As soon as Israel and the United Arab Emirates normalized diplomatic relations last year, Miri Vasilevsky-Pinto saw an opportunity.
Judging that Israelis would start seeking bargains in the UAE’s struggling property market, the Tel Aviv-based businesswoman began setting up a company that would cater to exactly that customer base. Less than three months later, Vasilevsky-Pinto, who has lived in Israel and Qatar, has notched up several sales.
“The market right now in Dubai is extraordinary” because of its low prices and favorable payment terms, she said in an interview. Her next project, she said, is to start offering tours to the emirate for would-be investors.
Vasilevsky-Pinto’s story offers a thread of comfort for a UAE property market in need of deliverance as a surplus of newbuilds and the coronavirus-triggered exodus of thousands of expatriates keep prices near the lowest since late 2012. The arrival of Israelis in a country that boasts one of the Arab world’s most iconic cities may also give the UAE a fresh edge versus its Gulf competitors.
The new-found seam of business isn’t limited to real estate. The two nations have agreed to collaborate on agri-technology and combating Covid-19, and have even partnered to develop weaponry. Israel predicts bilateral trade could reach $6.5 billion as cooperation matures. The UAE has also established a $10 billion investment fund aimed at strategic sectors in Israel.
Nor is the trade all one way. Dubai’s chamber of commerce expects annual exports to Israel alone to top $4 billion, making it one of the emirate’s biggest trade partners.
But it’s in the Dubai property sector – one estimated to top $130 billion by 2023 – that the change may be most welcome. Dubai residential prices have dropped almost 40 percent from their 2014 levels in inflation-adjusted terms, according to UBS Group AG. And S&P Global Ratings warned this month that the departure of some 8.4 percent of the population following the Covid-19 outbreak is likely to keep profitability at Dubai real-estate companies under pressure.

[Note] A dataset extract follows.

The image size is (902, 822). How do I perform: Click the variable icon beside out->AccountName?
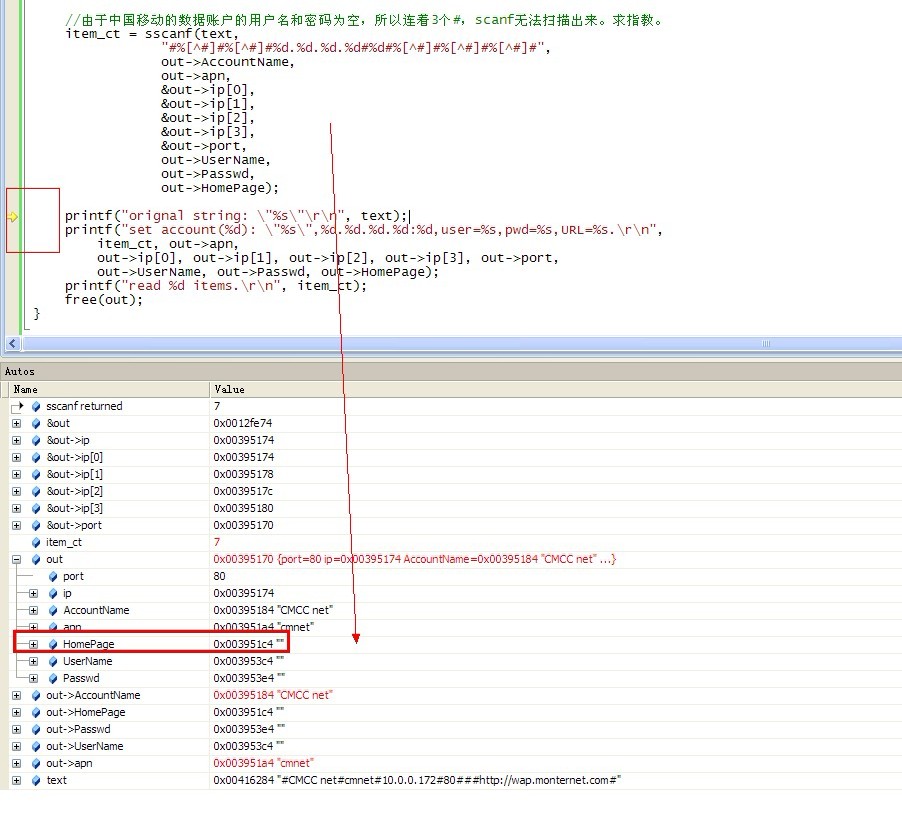[36, 695]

Yet with about 130,000 Israelis visiting the UAE since the normalization of relations in September, the spike in interest has been palpable, real-estate companies say. Israelis will be looking to buy or rent ahead of Dubai’s World Expo 2020, set to be held in October, said Niall McLoughlin, a senior vice president at Damac Properties PJSC, among the emirate’s leading developers.

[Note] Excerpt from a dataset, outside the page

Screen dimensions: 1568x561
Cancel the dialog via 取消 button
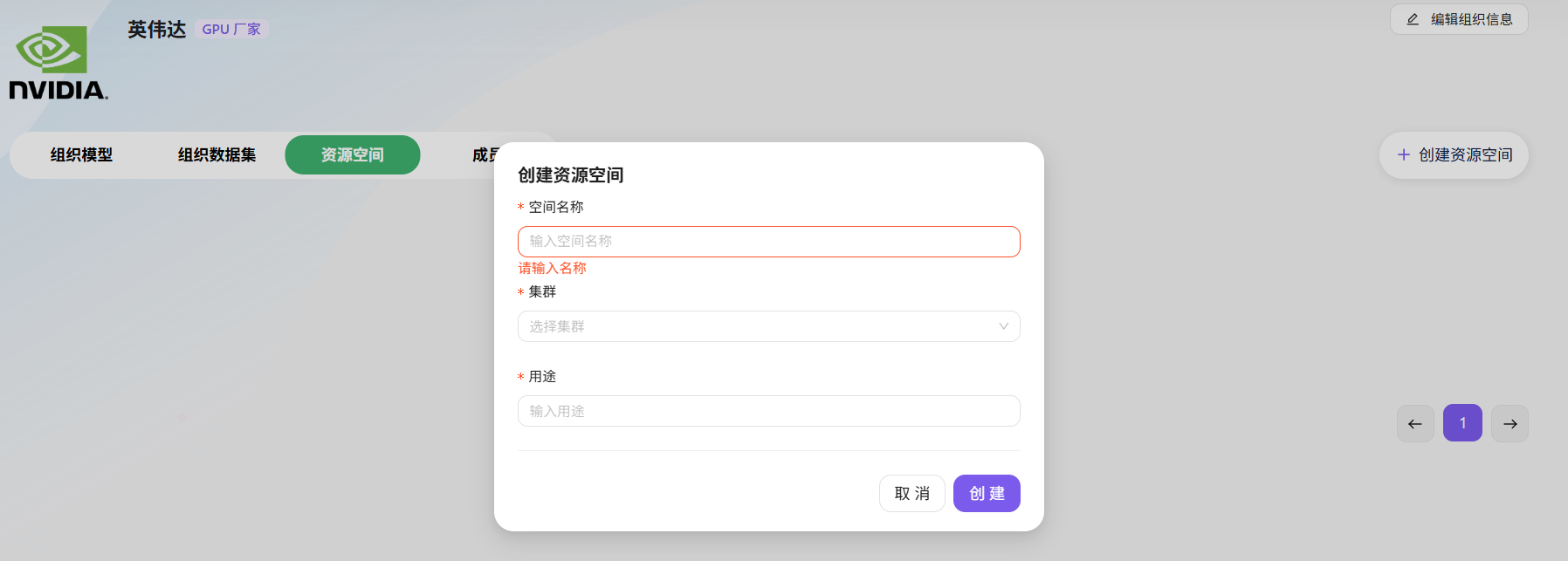click(x=911, y=493)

To meet the demand, Damac and its rival Emaar Properties PJSC have even begun looking to hire Hebrew-speakers, posting job vacancies on-line for candidates with the requisite language skills. Unimaginable a few years ago, advertisements have also popped up on Israeli websites marketing Dubai properties.

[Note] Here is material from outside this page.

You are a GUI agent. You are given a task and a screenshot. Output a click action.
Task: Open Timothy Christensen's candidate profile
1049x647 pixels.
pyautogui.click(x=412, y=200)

“I had no clue that in the Middle East, outside of Tel Aviv, there were things like this,” said Shay Cohen, an Israeli who visited the UAE twice before buying a $250,000 two-bedroom apartment in Dubai’s Town Square district. “I was in shock” when I found out.
The growing presence of Israeli investors may help reverse recent trends. While the slowdown has brought Dubai prices to what UBS called a “new cyclical low,” easy financing and a dearth of supply have driven up asking prices in Tel Aviv. UBS rates Dubai properties as just above “undervalued” in its annual Real Estate Bubble Index. It rates Tel Aviv as “overvalued.”
“Israelis do like exotic places and they do chase yield, and the yields in Dubai or in the emirates generally are much higher than you achieve anywhere in Israel,” said Daniel Goldstein, the director of the Tel Aviv office of Beauchamp Estates, a multinational real-estate company.
All of which will be a comfort to Vasilevsky-Pinto.
“It’s going well but you know we’re at this phase where it’s a completely new market and until recently it was a complete taboo, so right now it’s about breaking barriers,” she said.